In August 2019, the Redmi Note 8 Series launched, and my mom bought one. It felt like a game-changer: newer apps, better games, better hardware. Naturally, I wanted more. I started reading about Magisk, then went right back to the dangerous hobby of almost getting beaten by my mom for bricking her phone.

I followed the instructions carefully and rooted it. From there, I tried ROMs, kernels, and mods. I soft-bricked the phone a few times and had to recover it, but the risk was part of the fun. I was switching ROMs weekly, then spending hours setting everything up again. My phone became a lab.

Eventually, I learned that rooting is not for everyone. Some people just want a phone that works. I understood that better in my first year of college, when I no longer had the time to keep chasing the newest ROM every week. I moved toward calmer builds like CrDroid and Lineage: stable, clean, and less exhausting.

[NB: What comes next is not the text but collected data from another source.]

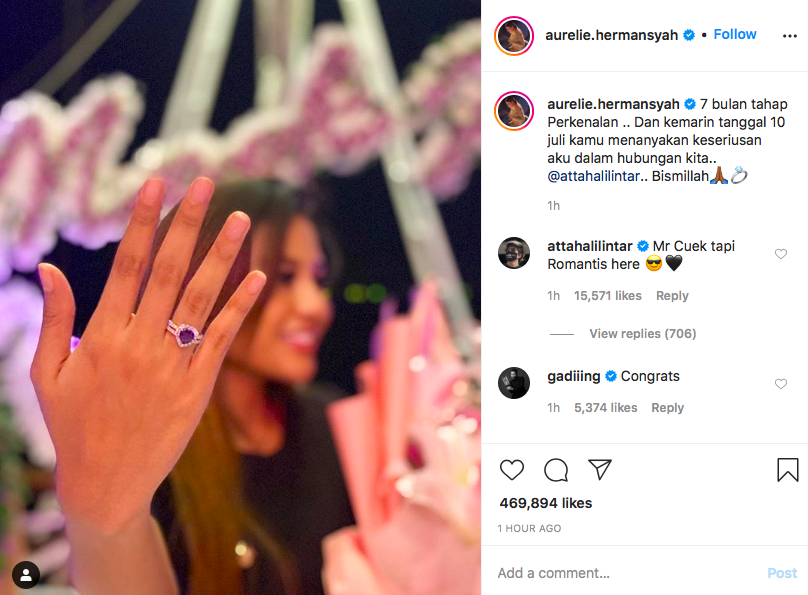Open gadiiing's avatar
Screen dimensions: 808x595
coord(514,383)
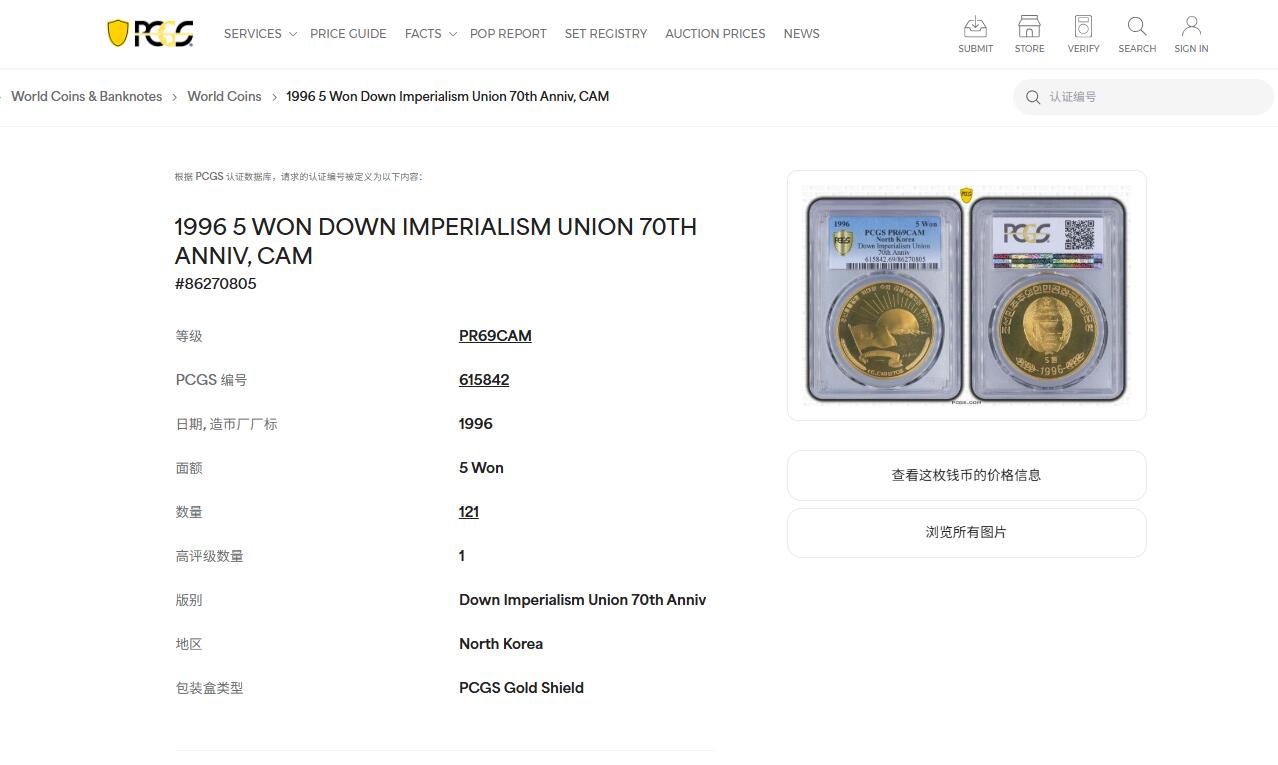
Task: Open the News menu item
Action: tap(801, 33)
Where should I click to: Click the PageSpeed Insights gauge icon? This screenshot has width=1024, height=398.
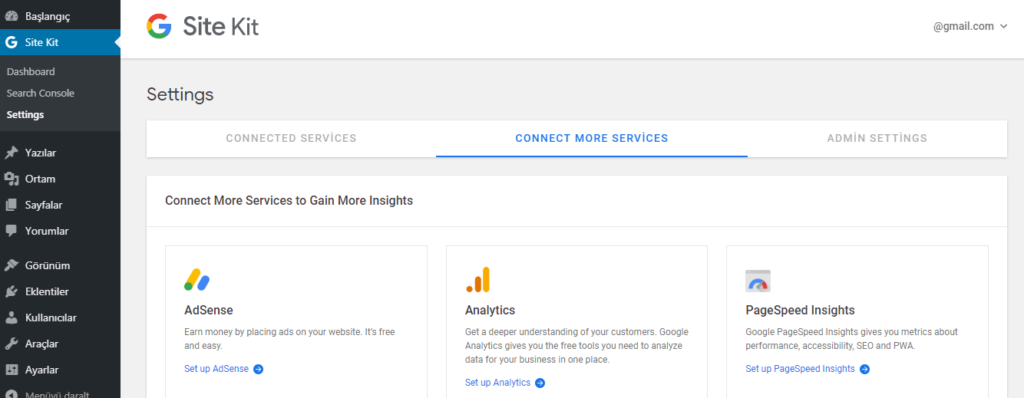point(758,280)
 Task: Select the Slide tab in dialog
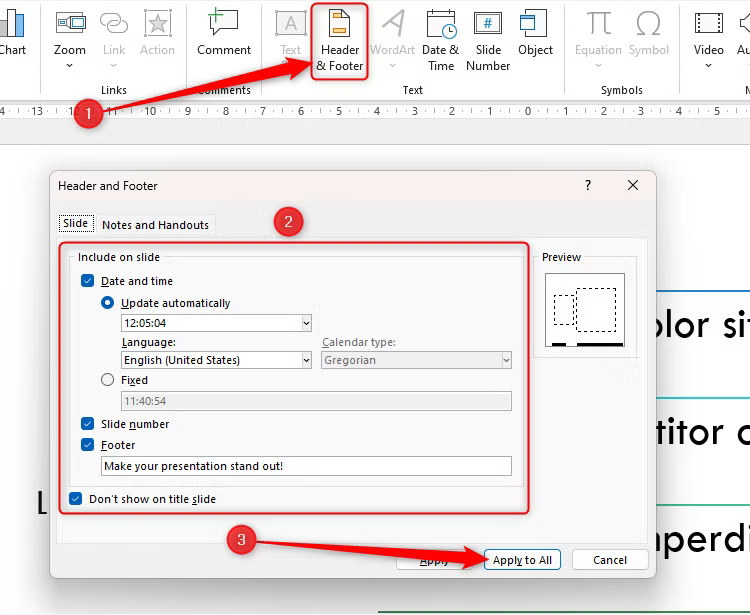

Classic ways of rooting rn

you can follow these steps if you have a Pixel 6A like me or any other Pixel device:

If you want to go with Lineage, go to LineageOS and download the latest build for your device. If you want Google Apps, go to NikGApps and download the package that matches your Android version. I usually choose Core and add whatever else I need later.

Some inside info I found out the hard way

When I flashed full GApps builds around 1.5GB, the install often errored out after only a few starter apps were installed. I later found out the package was too big for the available system space. Switching to Core and adding apps later worked much better.

What actually happens is that the ROM maintainer leaves some space in vanilla ROMs for a GApps package, but it is often not enough for the full package. Customizing the package to your needs avoids a lot of pain.

Step 1: Unlock the bootloader

  • Go to Settings > About Phone > Tap on Build Number 7 times to enable Developer Options.
  • Go to Settings > Developer Options > Enable OEM Unlocking and USB Debugging.
  • Connect your phone to your computer and open a command prompt or terminal.
  • Type adb reboot bootloader to boot your phone into fastboot mode.
  • Type fastboot flashing unlock to unlock the bootloader.
  • Type fastboot reboot to reboot your device.
  • After the reboot, you will see a warning message. Press the required button to confirm the unlock.
  • After that, your phone will reboot and you will see the welcome screen. (the phone was reset), but now the bootloader is unlocked.
  • Now, re-enable Developer Options and USB Debugging.
  • And go back to the bootloader again.

Step 2: Flash necessary files

  • Download the latest LineageOS build for your device from the official website.(pls make sure to download the correct build for your device)

    • you will need these files(Like for Pixel 6A),
      • lineage-22.2-20250419-nightly-bluejay-signed.zip
      • boot.img
      • dtbo.img
      • vendor_boot.img
    • And you will flash them with these commands:
    • fastboot flash boot </path/to/boot.img>
    • fastboot flash dtbo </path/to/dtbo.img>
    • fastboot flash vendor_boot </path/to/vendor_boot.img>
    • now you reboot to the recovery,
    • continue, to adb sideload ( we will load the actual ROM now,)
    • type adb sideload /path/to/lineage-22.1-20250405-nightly-bluejay-signed.zip
    • Note: all my life, the flashing would complete at ~47% progress and then show an error like "Total Xfer: 0.00X". If you get the same error, it usually means the ROM has been flashed successfully. Do not worry about it.
    • after that you will see a message to flash additional packages before rebooting, select that because we still have to flash the GApps package.
    • type adb sideload /path/to/NikGapps-core-gms.zip
    • you can check the logs to see the apps getting skipped and installed one by one.
    • the guide to customizing the GApps package can be found below
  • Download the GApps package from the NiksGApps website (check the Android version as well, it should match the downloaded build's Android Version).